= Condensation algorithm =

The condensation algorithm (Conditional Density Propagation) is a computer vision algorithm. The principal application is to detect and track the contour of objects moving in a cluttered environment. Object tracking is one of the more basic and difficult aspects of computer vision and is generally a prerequisite to object recognition. Being able to identify which pixels in an image make up the contour of an object is a non-trivial problem. Condensation is a probabilistic algorithm that attempts to solve this problem.

The algorithm itself is described in detail by Isard and Blake in a publication in the International Journal of Computer Vision in 1998. One of the most interesting facets of the algorithm is that it does not compute on every pixel of the image. Rather, pixels to process are chosen at random, and only a subset of the pixels end up being processed. Multiple hypotheses about what is moving are supported naturally by the probabilistic nature of the approach. The evaluation functions come largely from previous work in the area and include many standard statistical approaches. The original part of this work is the application of particle filter estimation techniques.

The algorithm's creation was inspired by the inability of Kalman filtering to perform object tracking well in the presence of significant background clutter. The presence of clutter tends to produce probability distributions for the object state which are multi-modal and therefore poorly modeled by the Kalman filter. The condensation algorithm in its most general form requires no assumptions about the probability distributions of the object or measurements.

==Algorithm overview==

The condensation algorithm seeks to solve the problem of estimating the conformation of an object described by a
vector $\mathbf{x_t}$ at time $t$, given observations $\mathbf{z_1, ..., z_t}$ of the detected features in the images up to and including the current time. The algorithm outputs an estimate to the state
conditional probability density $p(\mathbf{x_t}|\mathbf{z_1,...,z_t})$ by applying a nonlinear filter based on factored sampling and can be thought of as a development of a Monte-Carlo method. $p(\mathbf{x_t}|\mathbf{z_1,...,z_t})$ is a representation of the probability of possible conformations for the objects based on previous conformations and measurements. The condensation algorithm is a generative model since it models the joint distribution of the object and the observer.
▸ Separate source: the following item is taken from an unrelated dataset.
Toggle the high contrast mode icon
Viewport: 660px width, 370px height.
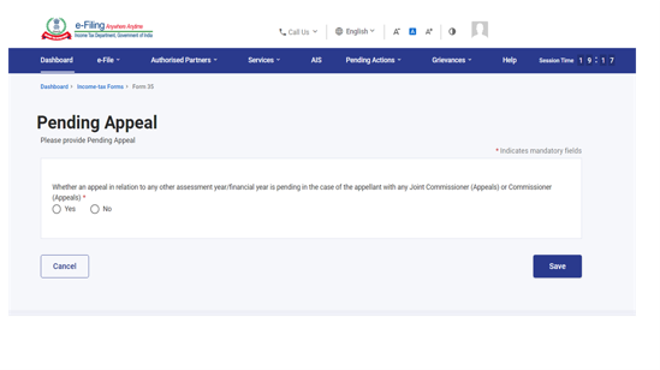pyautogui.click(x=452, y=32)
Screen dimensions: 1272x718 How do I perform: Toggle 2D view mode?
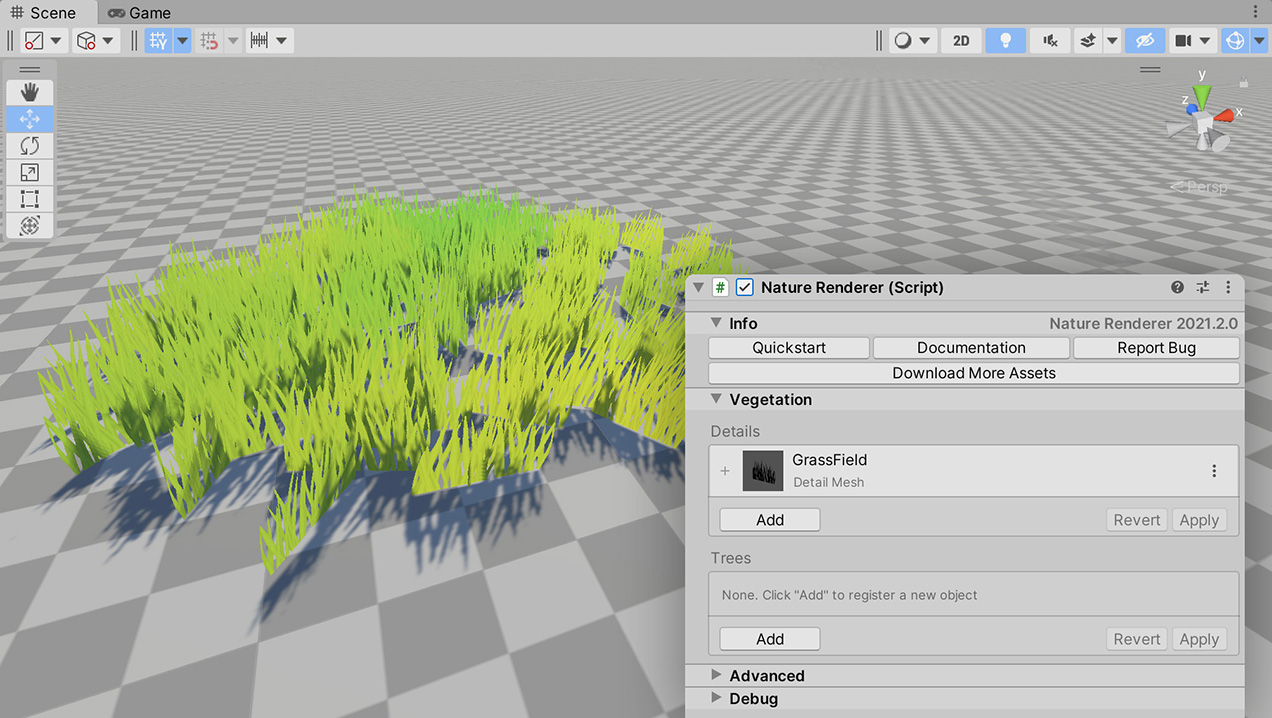(x=961, y=40)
The conditional density of the object at the current time $p(\mathbf{x_t}|\mathbf{z_1,...,z_t})$ is estimated as a weighted, time-indexed sample set $\{s_t^{(n)},n=1,...,N\}$ with weights $\pi_t^{(n)}$. N is a parameter determining the number of sample sets chosen. A realization of $p(\mathbf{x_t}|\mathbf{z_1,...,z_t})$ is obtained by sampling with replacement from the set $s_t$ with probability equal to the corresponding element of $\pi_t$.
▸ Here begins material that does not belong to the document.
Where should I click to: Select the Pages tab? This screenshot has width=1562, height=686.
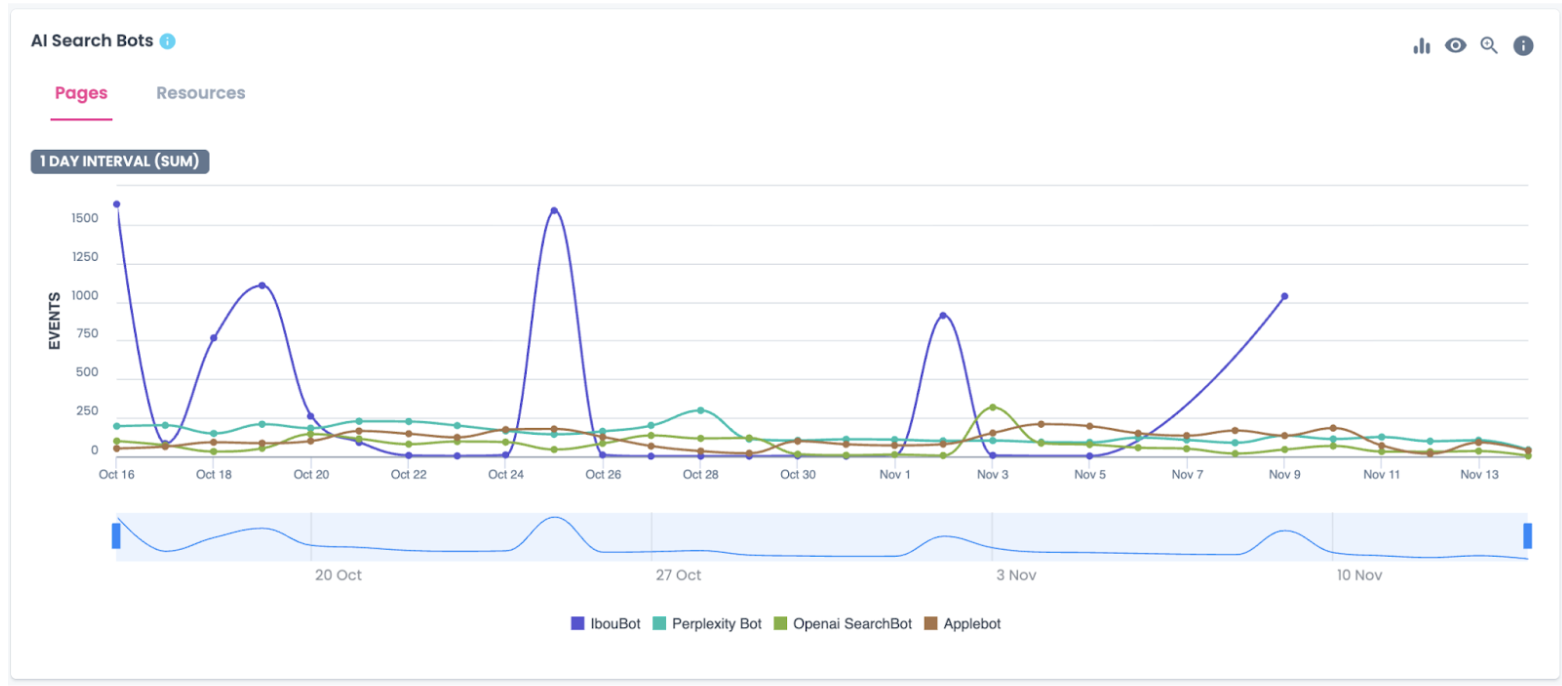click(x=80, y=93)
The assumptions that object dynamics form a temporal Markov chain and that observations are
independent of each other and the dynamics facilitate the implementation of the condensation algorithm. The first assumption allows the dynamics of the object to be entirely determined by the conditional density $p(\mathbf{x_t}|\mathbf{x_{t-1}})$. The model of the system dynamics determined by $p(\mathbf{x_t}|\mathbf{x_{t-1}})$ must also be selected for the algorithm, and generally includes both deterministic and stochastic dynamics.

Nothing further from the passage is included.